Presiden Amerika Serikat (AS) Donald Trump berencana akan menghancurkan pembangkit listrik dan jembatan di Iran apabila Selat Hormuz tidak dibuka untuk semua lalu lintas laut. Ancaman Trump tersebut akan direalisasikan jika dalam tenggat waktu hingga hari Selasa, Iran tak kunjung membuka Selat Hormuz.
Dilansir detikNews, Trump mengunggah di media sosial dan menyebut Iran dengan kata-kata kasar dan memperingatkan bahwa negara itu akan 'hidup dalam neraka' jika tidak memenuhi tuntutan tersebut. Trump bahkan menyebut hari Selasa sebagai hari pembangkit listrik dan jembatan di Iran.

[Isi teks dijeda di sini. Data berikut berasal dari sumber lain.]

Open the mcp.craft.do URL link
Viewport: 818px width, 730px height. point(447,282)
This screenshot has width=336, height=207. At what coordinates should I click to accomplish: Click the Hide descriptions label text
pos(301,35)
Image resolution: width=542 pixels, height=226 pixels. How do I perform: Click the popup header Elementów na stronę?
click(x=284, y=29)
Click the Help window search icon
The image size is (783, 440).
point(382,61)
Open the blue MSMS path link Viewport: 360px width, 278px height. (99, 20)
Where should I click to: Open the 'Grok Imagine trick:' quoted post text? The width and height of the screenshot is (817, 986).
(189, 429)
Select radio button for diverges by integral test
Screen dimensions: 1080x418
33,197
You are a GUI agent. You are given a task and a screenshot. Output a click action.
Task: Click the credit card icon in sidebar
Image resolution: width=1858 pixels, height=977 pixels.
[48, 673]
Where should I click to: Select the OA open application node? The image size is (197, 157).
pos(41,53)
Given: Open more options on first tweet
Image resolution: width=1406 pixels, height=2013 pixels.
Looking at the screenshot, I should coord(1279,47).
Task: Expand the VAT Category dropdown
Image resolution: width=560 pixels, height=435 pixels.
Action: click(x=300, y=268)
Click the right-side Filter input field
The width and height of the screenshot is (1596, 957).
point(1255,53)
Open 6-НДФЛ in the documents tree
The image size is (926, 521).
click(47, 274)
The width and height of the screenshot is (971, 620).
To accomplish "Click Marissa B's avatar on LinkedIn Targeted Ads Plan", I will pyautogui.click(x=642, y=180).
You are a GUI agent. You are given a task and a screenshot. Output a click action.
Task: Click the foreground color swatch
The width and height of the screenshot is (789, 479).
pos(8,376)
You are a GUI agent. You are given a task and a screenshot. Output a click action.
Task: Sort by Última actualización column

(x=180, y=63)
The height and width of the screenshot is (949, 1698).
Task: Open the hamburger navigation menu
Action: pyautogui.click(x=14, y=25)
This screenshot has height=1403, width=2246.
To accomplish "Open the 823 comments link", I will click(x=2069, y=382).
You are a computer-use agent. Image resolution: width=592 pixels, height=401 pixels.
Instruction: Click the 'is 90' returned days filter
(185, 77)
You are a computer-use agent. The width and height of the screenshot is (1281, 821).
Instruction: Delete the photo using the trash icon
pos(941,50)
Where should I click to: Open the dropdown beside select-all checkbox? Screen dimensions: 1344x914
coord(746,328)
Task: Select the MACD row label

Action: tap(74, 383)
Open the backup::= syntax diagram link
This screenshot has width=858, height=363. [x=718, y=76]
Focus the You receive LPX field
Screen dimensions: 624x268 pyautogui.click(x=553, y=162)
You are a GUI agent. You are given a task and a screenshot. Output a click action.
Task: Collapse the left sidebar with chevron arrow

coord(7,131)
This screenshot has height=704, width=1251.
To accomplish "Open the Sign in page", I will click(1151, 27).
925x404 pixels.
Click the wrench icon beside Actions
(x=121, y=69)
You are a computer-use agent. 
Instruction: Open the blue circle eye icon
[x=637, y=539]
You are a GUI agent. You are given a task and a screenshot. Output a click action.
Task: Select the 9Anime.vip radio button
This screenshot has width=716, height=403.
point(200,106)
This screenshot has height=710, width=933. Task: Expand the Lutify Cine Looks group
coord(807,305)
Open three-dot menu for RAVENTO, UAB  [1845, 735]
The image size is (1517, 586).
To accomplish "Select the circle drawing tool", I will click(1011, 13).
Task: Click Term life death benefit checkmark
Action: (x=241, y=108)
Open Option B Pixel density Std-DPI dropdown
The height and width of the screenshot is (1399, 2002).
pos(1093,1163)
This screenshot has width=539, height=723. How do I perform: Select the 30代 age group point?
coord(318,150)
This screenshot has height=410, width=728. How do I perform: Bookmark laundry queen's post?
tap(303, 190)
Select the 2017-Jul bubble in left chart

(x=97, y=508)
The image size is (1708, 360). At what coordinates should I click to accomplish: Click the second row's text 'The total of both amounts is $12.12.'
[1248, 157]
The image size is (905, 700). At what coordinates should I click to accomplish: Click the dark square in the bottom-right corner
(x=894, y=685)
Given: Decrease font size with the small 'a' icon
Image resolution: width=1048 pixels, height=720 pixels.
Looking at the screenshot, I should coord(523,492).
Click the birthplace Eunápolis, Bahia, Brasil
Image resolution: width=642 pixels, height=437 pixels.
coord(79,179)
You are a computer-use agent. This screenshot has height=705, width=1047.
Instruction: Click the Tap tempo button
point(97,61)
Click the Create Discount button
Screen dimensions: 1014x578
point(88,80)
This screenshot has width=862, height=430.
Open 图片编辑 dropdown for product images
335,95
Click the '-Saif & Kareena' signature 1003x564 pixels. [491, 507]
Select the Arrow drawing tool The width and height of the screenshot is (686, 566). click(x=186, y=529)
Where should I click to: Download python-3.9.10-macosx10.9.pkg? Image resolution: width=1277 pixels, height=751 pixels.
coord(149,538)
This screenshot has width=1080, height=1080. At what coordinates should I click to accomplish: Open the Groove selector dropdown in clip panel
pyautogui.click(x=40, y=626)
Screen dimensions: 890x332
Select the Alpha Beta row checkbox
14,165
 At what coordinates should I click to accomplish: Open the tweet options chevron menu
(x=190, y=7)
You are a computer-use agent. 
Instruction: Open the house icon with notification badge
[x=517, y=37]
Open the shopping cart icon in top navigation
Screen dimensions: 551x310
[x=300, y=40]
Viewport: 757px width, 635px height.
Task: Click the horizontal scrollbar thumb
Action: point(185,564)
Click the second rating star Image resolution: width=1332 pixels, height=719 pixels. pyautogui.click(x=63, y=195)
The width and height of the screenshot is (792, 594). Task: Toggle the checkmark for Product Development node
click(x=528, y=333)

Dikutip dari CNBC, Senin (6/4/2026), beberapa jam setelah itu, Trump kembali mengunggah waktu spesifik, yakni Selasa pukul 20.00 waktu timur AS, tanpa penjelasan rinci. Gedung Putih kemudian menyebut waktu tersebut sebagai tenggat bagi Iran untuk mencapai kesepakatan dengan AS.
SCROLL TO CONTINUE WITH CONTENT
Diketahui, ancaman ini bukan yang pertama. Trump sebelumnya berulang kali menyatakan akan menghancurkan infrastruktur penting Iran dan bahkan mengancam akan mengembalikan negara itu ke 'zaman batu' jika tidak memenuhi tuntutan AS.
Di sisi lain, penghancuran infrastruktur sipil dapat dikategorikan sebagai kejahatan perang menurut hukum humaniter internasional. Senator AS Tim Kaine mengkritik keras pernyataan Trump.
Ia menyebut komentar tersebut memalukan dan kekanak-kanakan, serta berpotensi membahayakan tentara AS di masa depan jika mereka tertangkap. Menurut Kaine, pernyataan keras seperti itu justru bisa mendorong pihak lawan untuk memperlakukan tentara AS dengan lebih buruk.
Kaine juga menilai pemerintahan saat ini tidak memiliki rencana yang jelas dalam menghadapi konflik. Sementara itu, Iran menunjukkan tidak ada tanda-tanda akan mundur. Negara tersebut justru melancarkan serangan ke target ekonomi dan infrastruktur di negara-negara Teluk.
Media pemerintah Iran juga menayangkan video yang diklaim sebagai bagian dari pesawat militer AS yang ditembak jatuh, disertai gambar asap hitam tebal membubung ke udara. Iran menyebut telah menembak jatuh satu pesawat angkut dan dua helikopter AS yang terlibat dalam operasi penyelamatan.
Seorang pejabat intelijen kawasan yang mengetahui operasi tersebut mengatakan kepada bahwa militer AS justru menghancurkan dua pesawat angkutnya sendiri akibat gangguan teknis, sehingga harus mengerahkan pesawat tambahan untuk menyelesaikan misi.
Sementara itu, Komando militer pusat Iran merespons ancaman Presiden Amerika Serikat (AS) Donald Trump yang akan menyerang pembangkit listrik hingga jembatan besok jika Selat Hormuz tak kunjung dibuka. Iran lantas balik mengancam Trump.
Dilansir kantor berita AFP, Senin (6/4/2026), Iran memperingatkan akan ada serangan balas jika AS menyerang infrastruktur sipil Iran. Kata Iran, serangan balasannya akan jauh lebih dahsyat.
"Jika serangan terhadap sasaran sipil terulang, tahapan selanjutnya dari operasi ofensif dan pembalasan kami akan jauh lebih dahsyat dan meluas," kata seorang juru bicara Markas Besar Pusat Khatam al-Anbiya dalam sebuah pernyataan yang diunggah oleh stasiun televisi pemerintah IRIB di Telegram.